Saltram has had a bit of a bumpy ride, particularly during the 1970s and 1980s, when big businesses with little understanding of wine and scant respect for history were buying up and selling off wine companies with gay abandon. The wobbles worsened with the mid-80s swing away from red wine consumption.
Production at Saltram, which sits on a rise just outside Angaston, is currently enjoying an extended period of stability and growth under the ownership of Treasury Wine Estates, and once again is making a specialty of the full-bodied red wines that made the winery a household name and earned it Jimmy Watson trophies in 1966 and 2002. As well as its staples, which include the 1859 range and the long-standing Shiraz and Cabernet wines made under the Mamre Brook label, Saltram has established a range of high-end wines that include a series of reds made from single vineyards in various Barossa sub-regions, as well as ‘The Journal’ Centenarian Old Vine Shiraz, made, as its name suggests, from vines more than 100 years old.

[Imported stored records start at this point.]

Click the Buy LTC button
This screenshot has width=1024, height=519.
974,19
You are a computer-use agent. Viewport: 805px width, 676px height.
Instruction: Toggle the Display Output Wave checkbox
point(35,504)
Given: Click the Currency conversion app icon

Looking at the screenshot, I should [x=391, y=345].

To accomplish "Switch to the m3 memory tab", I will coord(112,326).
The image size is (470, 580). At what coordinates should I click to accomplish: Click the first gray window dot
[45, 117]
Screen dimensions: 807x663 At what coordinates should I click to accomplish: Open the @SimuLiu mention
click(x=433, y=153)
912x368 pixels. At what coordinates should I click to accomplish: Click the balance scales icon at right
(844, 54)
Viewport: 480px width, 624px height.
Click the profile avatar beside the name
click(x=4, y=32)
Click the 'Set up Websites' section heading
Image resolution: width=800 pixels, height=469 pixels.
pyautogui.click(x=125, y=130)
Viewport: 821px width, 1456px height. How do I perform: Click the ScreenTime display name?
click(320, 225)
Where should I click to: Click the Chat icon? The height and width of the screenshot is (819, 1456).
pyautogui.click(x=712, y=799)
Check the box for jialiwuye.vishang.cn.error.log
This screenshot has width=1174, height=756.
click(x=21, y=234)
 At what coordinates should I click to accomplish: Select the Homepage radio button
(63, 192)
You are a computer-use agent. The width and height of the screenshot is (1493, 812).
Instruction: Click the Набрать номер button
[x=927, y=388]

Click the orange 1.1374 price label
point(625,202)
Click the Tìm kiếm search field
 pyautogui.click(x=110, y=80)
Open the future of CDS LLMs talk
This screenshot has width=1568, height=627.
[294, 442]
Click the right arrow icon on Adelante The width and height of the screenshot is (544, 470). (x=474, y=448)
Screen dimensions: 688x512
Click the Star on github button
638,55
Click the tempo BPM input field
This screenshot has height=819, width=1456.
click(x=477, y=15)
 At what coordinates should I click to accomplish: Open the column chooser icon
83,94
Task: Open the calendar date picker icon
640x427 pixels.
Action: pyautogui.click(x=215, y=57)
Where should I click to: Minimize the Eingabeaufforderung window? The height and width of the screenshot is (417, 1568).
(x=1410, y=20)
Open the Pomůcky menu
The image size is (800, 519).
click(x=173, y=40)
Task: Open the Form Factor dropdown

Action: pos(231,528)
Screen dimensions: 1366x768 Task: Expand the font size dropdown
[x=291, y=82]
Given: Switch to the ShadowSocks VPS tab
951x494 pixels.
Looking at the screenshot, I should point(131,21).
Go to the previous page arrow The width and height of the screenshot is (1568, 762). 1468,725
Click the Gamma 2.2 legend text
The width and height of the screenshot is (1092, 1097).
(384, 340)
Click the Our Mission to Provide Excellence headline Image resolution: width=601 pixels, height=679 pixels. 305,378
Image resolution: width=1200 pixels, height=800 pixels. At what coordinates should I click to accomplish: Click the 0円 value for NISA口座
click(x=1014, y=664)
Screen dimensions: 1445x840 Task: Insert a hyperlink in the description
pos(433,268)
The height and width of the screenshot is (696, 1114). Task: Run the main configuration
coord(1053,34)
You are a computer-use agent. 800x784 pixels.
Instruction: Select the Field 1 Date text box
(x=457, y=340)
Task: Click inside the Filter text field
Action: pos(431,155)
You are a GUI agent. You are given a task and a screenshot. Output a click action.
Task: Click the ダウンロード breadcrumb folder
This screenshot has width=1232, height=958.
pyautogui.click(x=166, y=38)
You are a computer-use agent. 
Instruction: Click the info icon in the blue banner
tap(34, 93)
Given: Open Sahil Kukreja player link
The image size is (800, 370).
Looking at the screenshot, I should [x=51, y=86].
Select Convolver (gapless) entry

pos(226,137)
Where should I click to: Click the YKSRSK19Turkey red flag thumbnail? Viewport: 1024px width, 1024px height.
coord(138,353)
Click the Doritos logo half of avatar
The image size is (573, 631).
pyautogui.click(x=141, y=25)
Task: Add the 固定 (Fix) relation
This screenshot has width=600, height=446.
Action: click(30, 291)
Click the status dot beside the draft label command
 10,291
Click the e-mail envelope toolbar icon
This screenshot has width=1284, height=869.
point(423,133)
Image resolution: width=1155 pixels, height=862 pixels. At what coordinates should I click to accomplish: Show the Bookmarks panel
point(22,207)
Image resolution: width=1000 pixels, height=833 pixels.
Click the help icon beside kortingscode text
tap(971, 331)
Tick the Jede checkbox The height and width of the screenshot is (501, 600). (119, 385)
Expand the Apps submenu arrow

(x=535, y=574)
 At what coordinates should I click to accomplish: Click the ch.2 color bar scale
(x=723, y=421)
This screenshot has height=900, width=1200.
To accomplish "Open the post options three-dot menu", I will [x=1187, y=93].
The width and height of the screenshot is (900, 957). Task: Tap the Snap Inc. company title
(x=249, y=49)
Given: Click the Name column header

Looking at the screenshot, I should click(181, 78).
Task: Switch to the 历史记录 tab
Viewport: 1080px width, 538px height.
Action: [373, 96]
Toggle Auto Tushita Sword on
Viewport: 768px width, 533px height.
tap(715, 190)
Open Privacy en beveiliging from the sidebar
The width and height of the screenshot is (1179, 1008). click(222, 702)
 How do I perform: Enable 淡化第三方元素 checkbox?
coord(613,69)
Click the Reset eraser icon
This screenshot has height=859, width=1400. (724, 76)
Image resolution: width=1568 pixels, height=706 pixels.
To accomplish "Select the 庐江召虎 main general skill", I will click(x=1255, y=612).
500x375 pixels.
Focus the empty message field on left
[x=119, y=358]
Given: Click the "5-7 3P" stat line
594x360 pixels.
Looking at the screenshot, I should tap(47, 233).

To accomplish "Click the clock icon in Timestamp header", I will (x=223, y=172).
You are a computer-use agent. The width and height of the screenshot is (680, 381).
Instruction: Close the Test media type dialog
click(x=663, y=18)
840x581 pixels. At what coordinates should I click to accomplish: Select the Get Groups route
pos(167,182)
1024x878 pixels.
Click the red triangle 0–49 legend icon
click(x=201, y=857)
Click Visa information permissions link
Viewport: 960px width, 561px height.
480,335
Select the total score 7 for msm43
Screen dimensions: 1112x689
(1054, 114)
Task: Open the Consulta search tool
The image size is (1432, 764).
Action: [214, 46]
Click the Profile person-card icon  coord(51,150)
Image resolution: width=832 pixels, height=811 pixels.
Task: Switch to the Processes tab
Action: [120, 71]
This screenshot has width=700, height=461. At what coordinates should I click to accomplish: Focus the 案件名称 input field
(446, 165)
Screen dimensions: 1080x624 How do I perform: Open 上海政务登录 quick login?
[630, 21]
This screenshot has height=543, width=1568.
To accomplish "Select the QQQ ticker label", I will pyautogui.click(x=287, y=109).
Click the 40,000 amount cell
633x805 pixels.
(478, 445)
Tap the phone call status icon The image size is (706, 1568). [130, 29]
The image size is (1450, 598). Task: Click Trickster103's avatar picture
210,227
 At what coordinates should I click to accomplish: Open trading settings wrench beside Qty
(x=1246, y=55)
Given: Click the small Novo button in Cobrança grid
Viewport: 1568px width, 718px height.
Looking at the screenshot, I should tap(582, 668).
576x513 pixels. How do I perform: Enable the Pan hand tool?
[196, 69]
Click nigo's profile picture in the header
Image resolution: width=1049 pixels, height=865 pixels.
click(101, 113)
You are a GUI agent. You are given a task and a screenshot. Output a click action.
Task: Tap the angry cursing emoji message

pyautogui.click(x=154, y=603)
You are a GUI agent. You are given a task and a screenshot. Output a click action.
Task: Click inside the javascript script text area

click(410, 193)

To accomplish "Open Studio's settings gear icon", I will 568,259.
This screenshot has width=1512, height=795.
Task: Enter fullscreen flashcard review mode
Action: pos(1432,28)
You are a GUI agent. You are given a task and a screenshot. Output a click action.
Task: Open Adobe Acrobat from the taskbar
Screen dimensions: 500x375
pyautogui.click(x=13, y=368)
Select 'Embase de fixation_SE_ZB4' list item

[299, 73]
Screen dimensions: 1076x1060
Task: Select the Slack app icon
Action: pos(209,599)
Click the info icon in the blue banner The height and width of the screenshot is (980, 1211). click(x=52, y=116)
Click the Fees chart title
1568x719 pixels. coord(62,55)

Remarkably, Saltram is only on its 10th winemaker. The succession, which began with Edward Salter and the original crush of three-year-old vines in 1862, includes father-and-son Bryan and Nigel Dolan and the redoubtable Peter Lehmann, who at one of Saltram’s low points came very close to buying the winery. The current winemaker is Alex MacKenzie, who took over from Shavaughn Wells in 2017, when she left to work at TWE stable-mate Penfolds. MacKenzie, whose previous role was lead winemaker at Annie’s Lane in the Clare Valley, has since been immersing himself in winemaking history in a bid to get a handle on Saltram’s wine styles and the legacy he is now in charge of.
MacKenzie’s self-imposed program of education has included tasting his way through museum stocks of Saltram releases and sampling barrels of fortified wines that date back to the early 1950s, as well as dipping into the wine journals and diaries of his predecessors. It has been a fascinating experience, he says, and has increased his sense that the approach to winemaking at Saltram was progressive and adventurous.
“They were playing around, and every year was always different,” MacKenzie says.
MacKenzie says Saltram has traditionally relied on local fruit. “We’ve got about 40 hectares here and we do have growers, too, but we’ve always sourced our fruit from the upper Barossa.”
More recently, though, Eden Valley vines, over the hills just to the east and south, have been playing a growing role in Saltram wines. Eden Valley is also the source of the fruit for Saltram’s Riesling, part of its “S” series wines. MacKenzie, who has been making Clare Rieslings for 15 years, says his first attempt, made from 70-year-old “Survivor” vines, “increased skin contact to build the phenolics and texture, but still shows plenty of citrus and white peach on the nose”. You can only buy it in two places though: at cellar door in Angaston, and in China.
While traditional Barossa red varieties dominate the Saltram output, trial plantings made in the 1990s do generate a Tempranillo and a Sangiovese, “if the year is good enough”; the Barbera and Nebbiolo, however, were grafted over to Cabernet. For white fans, there is also a Fiano.
Mamre Brook, the wine perhaps most associated with Saltram, is named for the elegant stone house William Salter built and which still sits opposite the winery buildings and cellar door restaurant. (William was strongly religious: Mamre was an Old Testament camping-spot, west of the Dead Sea.) The house was for many years home to the incumbent Saltram winemaker (Nigel Dolan grew up there) but is now used for functions.
MacKenzie says it was Nigel Dolan who in many ways put Saltram back on track after the vicissitudes of the 70s and 80s. It was Dolan, for example, who in 1992 introduced Saltram No 1 Shiraz as a super-premium, rich red wine in the classic Barossa mould: like Dolan himself, it has since won numerous awards. The wine takes its name from the very first wine made by Edward Salter in 1862. More recently, Saltram has honoured Edward himself by naming its high-end, straight Cabernet-Sauvignon after him.
Saltram is celebrating its 160th with the release of a Special Rare Anniversary Tawny Port and the latest (2016) in the Single Vineyard series Shiraz, made this time from one of the home vineyards on Angaston Road.
These days, Saltram’s grapes are crushed using the facilities at the Wolf Blass winery (another TWE franchise) a few clicks to the north, but the barrel rooms at Saltram remain chock-a-block with maturing wines, and given MacKenzie’s enthusiasm for the large barrel format and for his mission in general, the traffic doesn’t look likely to slow.